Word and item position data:
========

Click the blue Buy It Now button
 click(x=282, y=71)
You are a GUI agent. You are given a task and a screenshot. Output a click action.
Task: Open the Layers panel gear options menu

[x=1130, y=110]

========

Written exercise -
Repeat the whole listing above word for word, leaving out no line.

In response -
Click the blue Buy It Now button
 click(x=282, y=71)
You are a GUI agent. You are given a task and a screenshot. Output a click action.
Task: Open the Layers panel gear options menu

[x=1130, y=110]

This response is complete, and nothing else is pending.